--- WORK REQUIRED ---
Reproduce every entry precisely as written.

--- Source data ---
- Opening Delimiter -

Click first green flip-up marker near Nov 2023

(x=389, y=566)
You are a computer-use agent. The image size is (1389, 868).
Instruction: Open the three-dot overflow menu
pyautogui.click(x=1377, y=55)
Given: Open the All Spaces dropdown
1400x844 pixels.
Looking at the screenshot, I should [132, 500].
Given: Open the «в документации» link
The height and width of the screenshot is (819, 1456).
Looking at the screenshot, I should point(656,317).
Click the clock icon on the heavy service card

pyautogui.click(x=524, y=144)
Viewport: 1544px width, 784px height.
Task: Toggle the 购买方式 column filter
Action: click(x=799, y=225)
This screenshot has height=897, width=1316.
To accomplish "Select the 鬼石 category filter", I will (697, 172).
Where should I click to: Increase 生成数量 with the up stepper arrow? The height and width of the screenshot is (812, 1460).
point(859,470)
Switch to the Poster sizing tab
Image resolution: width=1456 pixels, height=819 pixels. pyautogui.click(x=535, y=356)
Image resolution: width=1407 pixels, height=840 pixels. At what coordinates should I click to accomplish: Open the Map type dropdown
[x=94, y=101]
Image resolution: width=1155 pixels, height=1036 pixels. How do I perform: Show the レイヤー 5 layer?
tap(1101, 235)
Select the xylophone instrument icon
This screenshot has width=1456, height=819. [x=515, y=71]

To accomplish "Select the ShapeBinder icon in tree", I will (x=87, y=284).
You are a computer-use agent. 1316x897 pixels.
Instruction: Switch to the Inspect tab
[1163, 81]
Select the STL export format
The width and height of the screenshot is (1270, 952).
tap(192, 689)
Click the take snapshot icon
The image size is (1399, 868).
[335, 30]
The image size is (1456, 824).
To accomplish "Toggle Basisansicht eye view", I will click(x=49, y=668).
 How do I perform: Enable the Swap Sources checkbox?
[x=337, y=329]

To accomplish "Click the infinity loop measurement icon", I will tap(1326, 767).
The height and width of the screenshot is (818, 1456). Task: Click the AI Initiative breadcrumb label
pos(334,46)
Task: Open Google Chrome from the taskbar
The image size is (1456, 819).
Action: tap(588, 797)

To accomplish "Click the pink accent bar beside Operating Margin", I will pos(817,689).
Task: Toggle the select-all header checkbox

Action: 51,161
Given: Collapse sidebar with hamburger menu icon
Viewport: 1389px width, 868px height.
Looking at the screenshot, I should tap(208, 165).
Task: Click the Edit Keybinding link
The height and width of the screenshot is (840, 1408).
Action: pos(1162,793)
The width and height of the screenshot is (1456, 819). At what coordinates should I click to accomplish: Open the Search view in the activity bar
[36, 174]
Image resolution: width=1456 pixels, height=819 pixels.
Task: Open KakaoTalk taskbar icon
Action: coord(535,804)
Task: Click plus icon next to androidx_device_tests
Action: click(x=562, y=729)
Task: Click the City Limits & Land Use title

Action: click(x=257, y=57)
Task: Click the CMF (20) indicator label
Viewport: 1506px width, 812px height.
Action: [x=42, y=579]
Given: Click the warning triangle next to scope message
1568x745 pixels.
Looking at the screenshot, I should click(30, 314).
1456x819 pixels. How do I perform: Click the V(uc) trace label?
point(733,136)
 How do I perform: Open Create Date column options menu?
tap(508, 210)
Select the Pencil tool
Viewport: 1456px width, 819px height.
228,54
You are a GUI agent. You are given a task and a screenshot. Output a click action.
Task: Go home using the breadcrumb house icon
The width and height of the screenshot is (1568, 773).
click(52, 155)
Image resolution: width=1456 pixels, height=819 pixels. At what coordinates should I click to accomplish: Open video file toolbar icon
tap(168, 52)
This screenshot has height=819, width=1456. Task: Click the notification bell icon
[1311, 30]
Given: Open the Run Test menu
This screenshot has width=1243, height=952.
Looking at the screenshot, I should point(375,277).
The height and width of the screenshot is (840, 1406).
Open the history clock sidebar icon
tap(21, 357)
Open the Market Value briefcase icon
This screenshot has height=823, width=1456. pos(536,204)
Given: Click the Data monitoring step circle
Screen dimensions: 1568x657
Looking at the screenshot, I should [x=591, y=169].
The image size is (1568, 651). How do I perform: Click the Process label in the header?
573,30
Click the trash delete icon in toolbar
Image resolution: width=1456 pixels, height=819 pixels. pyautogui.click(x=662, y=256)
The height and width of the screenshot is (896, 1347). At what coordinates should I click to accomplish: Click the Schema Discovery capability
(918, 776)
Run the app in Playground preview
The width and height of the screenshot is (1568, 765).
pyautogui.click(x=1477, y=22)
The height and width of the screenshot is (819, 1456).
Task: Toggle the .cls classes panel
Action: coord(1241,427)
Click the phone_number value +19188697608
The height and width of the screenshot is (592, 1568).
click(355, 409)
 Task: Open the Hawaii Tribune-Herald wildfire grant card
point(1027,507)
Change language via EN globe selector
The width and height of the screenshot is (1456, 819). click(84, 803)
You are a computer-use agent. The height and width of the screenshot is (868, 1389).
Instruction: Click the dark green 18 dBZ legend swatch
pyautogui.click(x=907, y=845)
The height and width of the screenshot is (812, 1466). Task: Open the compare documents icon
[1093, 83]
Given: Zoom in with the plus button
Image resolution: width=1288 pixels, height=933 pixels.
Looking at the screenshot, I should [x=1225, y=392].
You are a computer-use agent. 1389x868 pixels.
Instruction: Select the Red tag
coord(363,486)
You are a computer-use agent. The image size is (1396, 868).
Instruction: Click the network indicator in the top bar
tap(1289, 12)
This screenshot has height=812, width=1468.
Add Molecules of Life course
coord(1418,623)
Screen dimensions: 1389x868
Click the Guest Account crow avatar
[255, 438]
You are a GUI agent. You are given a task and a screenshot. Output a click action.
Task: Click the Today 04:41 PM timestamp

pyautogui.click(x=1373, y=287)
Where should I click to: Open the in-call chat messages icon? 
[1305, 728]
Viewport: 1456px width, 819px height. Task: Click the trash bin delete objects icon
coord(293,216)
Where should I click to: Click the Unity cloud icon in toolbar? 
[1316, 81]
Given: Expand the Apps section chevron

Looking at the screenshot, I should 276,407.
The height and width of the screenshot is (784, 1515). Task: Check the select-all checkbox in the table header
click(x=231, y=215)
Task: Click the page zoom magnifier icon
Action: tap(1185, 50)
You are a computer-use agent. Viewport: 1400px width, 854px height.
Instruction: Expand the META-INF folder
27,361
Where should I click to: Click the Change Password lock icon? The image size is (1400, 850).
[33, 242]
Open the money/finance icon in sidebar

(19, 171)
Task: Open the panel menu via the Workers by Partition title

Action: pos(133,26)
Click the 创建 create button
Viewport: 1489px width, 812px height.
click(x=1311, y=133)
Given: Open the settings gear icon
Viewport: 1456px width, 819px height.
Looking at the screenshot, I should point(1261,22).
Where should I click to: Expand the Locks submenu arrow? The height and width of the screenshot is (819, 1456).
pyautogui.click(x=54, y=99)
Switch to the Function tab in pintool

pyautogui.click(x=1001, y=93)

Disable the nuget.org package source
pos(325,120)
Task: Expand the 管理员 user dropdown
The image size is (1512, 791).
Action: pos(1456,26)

- Closing Delimiter -

--- REPLY TO THE EXERCISE ---
Click first green flip-up marker near Nov 2023

(x=389, y=566)
You are a computer-use agent. The image size is (1389, 868).
Instruction: Open the three-dot overflow menu
pyautogui.click(x=1377, y=55)
Given: Open the All Spaces dropdown
1400x844 pixels.
Looking at the screenshot, I should [132, 500].
Given: Open the «в документации» link
The height and width of the screenshot is (819, 1456).
Looking at the screenshot, I should point(656,317).
Click the clock icon on the heavy service card

pyautogui.click(x=524, y=144)
Viewport: 1544px width, 784px height.
Task: Toggle the 购买方式 column filter
Action: click(x=799, y=225)
This screenshot has height=897, width=1316.
To accomplish "Select the 鬼石 category filter", I will (697, 172).
Where should I click to: Increase 生成数量 with the up stepper arrow? The height and width of the screenshot is (812, 1460).
point(859,470)
Switch to the Poster sizing tab
Image resolution: width=1456 pixels, height=819 pixels. pyautogui.click(x=535, y=356)
Image resolution: width=1407 pixels, height=840 pixels. At what coordinates should I click to accomplish: Open the Map type dropdown
[x=94, y=101]
Image resolution: width=1155 pixels, height=1036 pixels. How do I perform: Show the レイヤー 5 layer?
tap(1101, 235)
Select the xylophone instrument icon
This screenshot has width=1456, height=819. [x=515, y=71]

To accomplish "Select the ShapeBinder icon in tree", I will (x=87, y=284).
You are a computer-use agent. 1316x897 pixels.
Instruction: Switch to the Inspect tab
[1163, 81]
Select the STL export format
The width and height of the screenshot is (1270, 952).
tap(192, 689)
Click the take snapshot icon
The image size is (1399, 868).
[335, 30]
The image size is (1456, 824).
To accomplish "Toggle Basisansicht eye view", I will click(x=49, y=668).
 How do I perform: Enable the Swap Sources checkbox?
[x=337, y=329]

To accomplish "Click the infinity loop measurement icon", I will tap(1326, 767).
The height and width of the screenshot is (818, 1456). Task: Click the AI Initiative breadcrumb label
pos(334,46)
Task: Open Google Chrome from the taskbar
The image size is (1456, 819).
Action: tap(588, 797)

To accomplish "Click the pink accent bar beside Operating Margin", I will pos(817,689).
Task: Toggle the select-all header checkbox

Action: 51,161
Given: Collapse sidebar with hamburger menu icon
Viewport: 1389px width, 868px height.
Looking at the screenshot, I should tap(208, 165).
Task: Click the Edit Keybinding link
The height and width of the screenshot is (840, 1408).
Action: pos(1162,793)
The width and height of the screenshot is (1456, 819). At what coordinates should I click to accomplish: Open the Search view in the activity bar
[36, 174]
Image resolution: width=1456 pixels, height=819 pixels.
Task: Open KakaoTalk taskbar icon
Action: coord(535,804)
Task: Click plus icon next to androidx_device_tests
Action: click(x=562, y=729)
Task: Click the City Limits & Land Use title

Action: click(x=257, y=57)
Task: Click the CMF (20) indicator label
Viewport: 1506px width, 812px height.
Action: [x=42, y=579]
Given: Click the warning triangle next to scope message
1568x745 pixels.
Looking at the screenshot, I should click(30, 314).
1456x819 pixels. How do I perform: Click the V(uc) trace label?
point(733,136)
 How do I perform: Open Create Date column options menu?
tap(508, 210)
Select the Pencil tool
Viewport: 1456px width, 819px height.
228,54
You are a GUI agent. You are given a task and a screenshot. Output a click action.
Task: Go home using the breadcrumb house icon
The width and height of the screenshot is (1568, 773).
click(52, 155)
Image resolution: width=1456 pixels, height=819 pixels. At what coordinates should I click to accomplish: Open video file toolbar icon
tap(168, 52)
This screenshot has height=819, width=1456. Task: Click the notification bell icon
[1311, 30]
Given: Open the Run Test menu
This screenshot has width=1243, height=952.
Looking at the screenshot, I should point(375,277).
The height and width of the screenshot is (840, 1406).
Open the history clock sidebar icon
tap(21, 357)
Open the Market Value briefcase icon
This screenshot has height=823, width=1456. pos(536,204)
Given: Click the Data monitoring step circle
Screen dimensions: 1568x657
Looking at the screenshot, I should [x=591, y=169].
The image size is (1568, 651). How do I perform: Click the Process label in the header?
573,30
Click the trash delete icon in toolbar
Image resolution: width=1456 pixels, height=819 pixels. pyautogui.click(x=662, y=256)
The height and width of the screenshot is (896, 1347). At what coordinates should I click to accomplish: Click the Schema Discovery capability
(918, 776)
Run the app in Playground preview
The width and height of the screenshot is (1568, 765).
pyautogui.click(x=1477, y=22)
The height and width of the screenshot is (819, 1456).
Task: Toggle the .cls classes panel
Action: coord(1241,427)
Click the phone_number value +19188697608
The height and width of the screenshot is (592, 1568).
click(355, 409)
 Task: Open the Hawaii Tribune-Herald wildfire grant card
point(1027,507)
Change language via EN globe selector
The width and height of the screenshot is (1456, 819). click(84, 803)
You are a computer-use agent. The height and width of the screenshot is (868, 1389).
Instruction: Click the dark green 18 dBZ legend swatch
pyautogui.click(x=907, y=845)
The height and width of the screenshot is (812, 1466). Task: Open the compare documents icon
[1093, 83]
Given: Zoom in with the plus button
Image resolution: width=1288 pixels, height=933 pixels.
Looking at the screenshot, I should [x=1225, y=392].
You are a computer-use agent. 1389x868 pixels.
Instruction: Select the Red tag
coord(363,486)
You are a computer-use agent. The image size is (1396, 868).
Instruction: Click the network indicator in the top bar
tap(1289, 12)
This screenshot has height=812, width=1468.
Add Molecules of Life course
coord(1418,623)
Screen dimensions: 1389x868
Click the Guest Account crow avatar
[255, 438]
You are a GUI agent. You are given a task and a screenshot. Output a click action.
Task: Click the Today 04:41 PM timestamp

pyautogui.click(x=1373, y=287)
Where should I click to: Open the in-call chat messages icon? 
[1305, 728]
Viewport: 1456px width, 819px height. Task: Click the trash bin delete objects icon
coord(293,216)
Where should I click to: Click the Unity cloud icon in toolbar? 
[1316, 81]
Given: Expand the Apps section chevron

Looking at the screenshot, I should 276,407.
The height and width of the screenshot is (784, 1515). Task: Check the select-all checkbox in the table header
click(x=231, y=215)
Task: Click the page zoom magnifier icon
Action: tap(1185, 50)
You are a computer-use agent. Viewport: 1400px width, 854px height.
Instruction: Expand the META-INF folder
27,361
Where should I click to: Click the Change Password lock icon? The image size is (1400, 850).
[33, 242]
Open the money/finance icon in sidebar

(19, 171)
Task: Open the panel menu via the Workers by Partition title

Action: pos(133,26)
Click the 创建 create button
Viewport: 1489px width, 812px height.
click(x=1311, y=133)
Given: Open the settings gear icon
Viewport: 1456px width, 819px height.
Looking at the screenshot, I should point(1261,22).
Where should I click to: Expand the Locks submenu arrow? The height and width of the screenshot is (819, 1456).
pyautogui.click(x=54, y=99)
Switch to the Function tab in pintool

pyautogui.click(x=1001, y=93)

Disable the nuget.org package source
pos(325,120)
Task: Expand the 管理员 user dropdown
The image size is (1512, 791).
Action: pos(1456,26)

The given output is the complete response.